Gelisiyorum.com | Blog

Kurumsal wellness 2025’te hangi trendlerle öne çıkıyor?

26.03.2025
29
Kurumsal wellness 2025’te hangi trendlerle öne çıkıyor?

Kurumsal wellness, bu yıl çalışan bağlılığını artırmayı amaçlayan basit yan hakların ötesine geçerek iş hayatının ve organizasyon kültürünün ayrılmaz bir parçası haline geliyor. Bu alan, 2025’te ofis içi meditasyon seansları ve spor üyelikleri ile sınırlı kalmıyor; bu yıl, çalışan sağlığını bütüncül bir yaklaşımla değerlendiren trendlerle karşılaşıyoruz. Bu yazımızda, 2025’te sürdürülebilir çalışan performanslarını ve memnuniyetini destekleyen kurumsal wellness trendlerini derinlemesine analiz ediyoruz.

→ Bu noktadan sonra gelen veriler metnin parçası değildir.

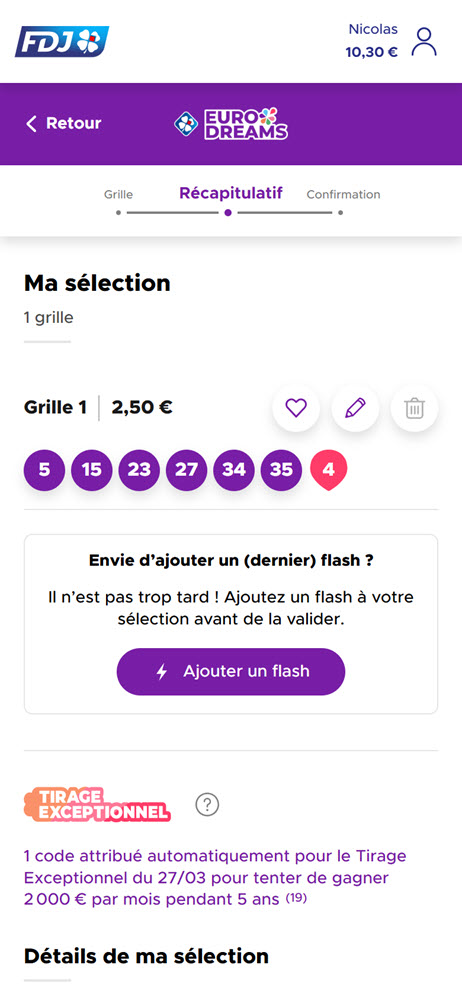Open footnote 19 reference link

[294, 898]
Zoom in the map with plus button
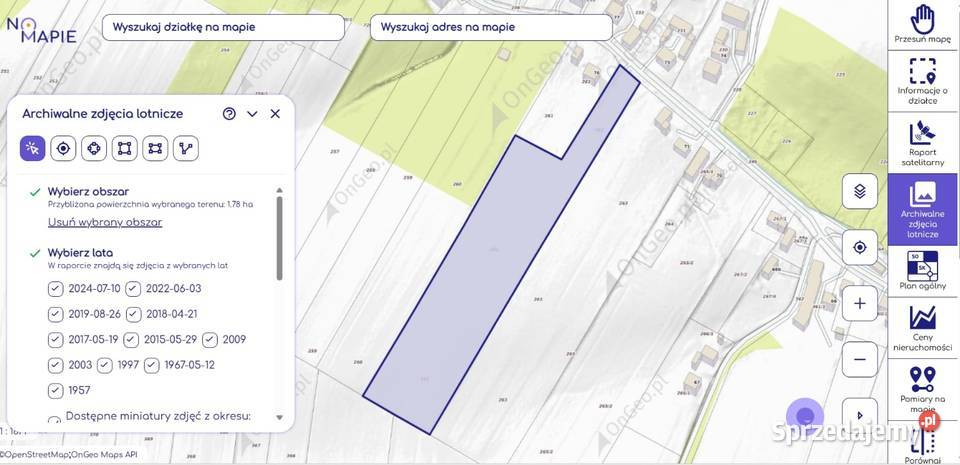960x465 pixels. click(859, 302)
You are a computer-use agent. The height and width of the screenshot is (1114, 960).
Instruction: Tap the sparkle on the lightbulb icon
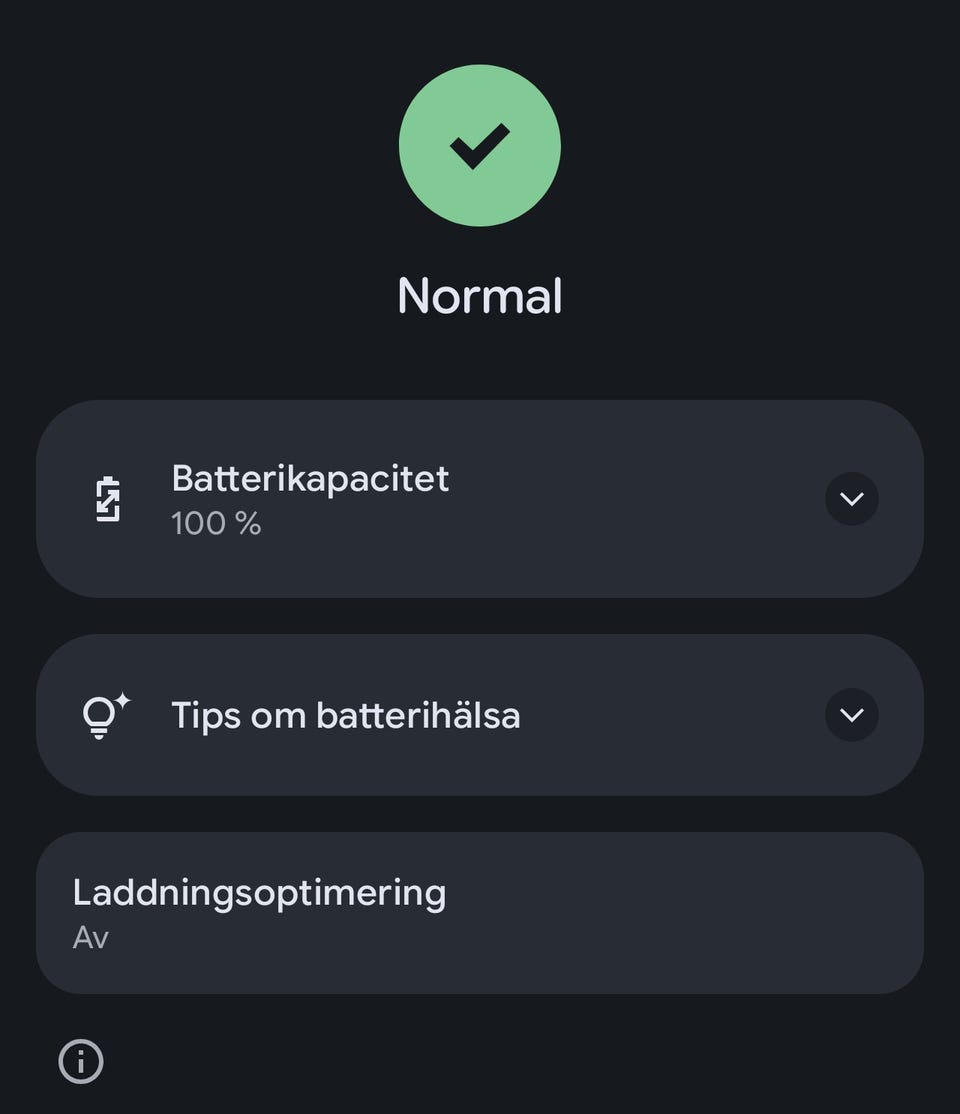click(122, 702)
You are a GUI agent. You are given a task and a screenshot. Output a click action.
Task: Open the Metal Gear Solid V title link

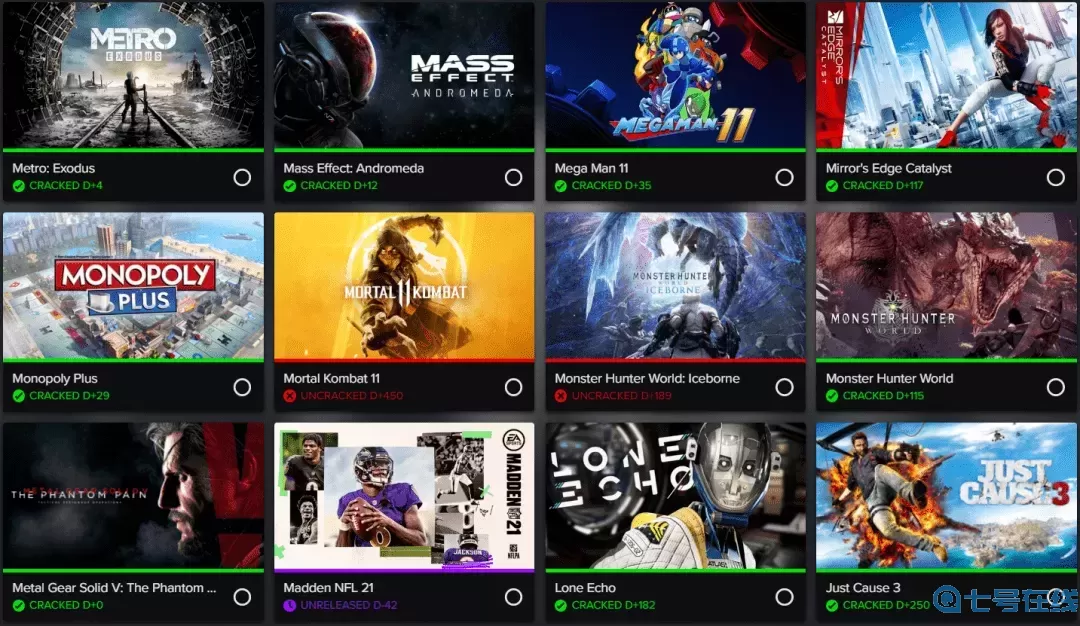coord(114,587)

Holistik programlar popülarite kazanıyor

Dünya çapında işverenlerin çoğu iyi oluş desteği sunmak için çabalıyor. Şirketler, 2025’te iş yerinde sağlık ve çalışanların iyi hissetme haline bütüncül bir perspektifle yaklaşıyor.

Şirketlerin benimsemeye başladığı holistik bakış açısı, çalışanları daha fazla psikolojik ve duygusal sağlık odaklı kaynaklar ve desteklerle buluşturuyor. Bu kaynak ve destekler arasında mental sağlık izinleri, stres yönetimi programları ve danışmanlık hizmetleri yer alıyor. Ayrıca, uzaktan ya da hibrit çalışan kişiler için de 7/24 erişime açık destek platformları geliştiriliyor. Bunlarla birlikte, işverenlerin bu yıl mindfulness atölyelerine, iyi oluş çalıştaylarına ve duygusal dayanıklılığı artırmaya yönelik eğitimlere de fazlasıyla yatırım yaptığını kolaylıkla fark edebiliyoruz. Bu girişimler sayesinde, her çalışanın kendisine özgü ihtiyaçlarına ve isteklerine hitap edilebiliyor.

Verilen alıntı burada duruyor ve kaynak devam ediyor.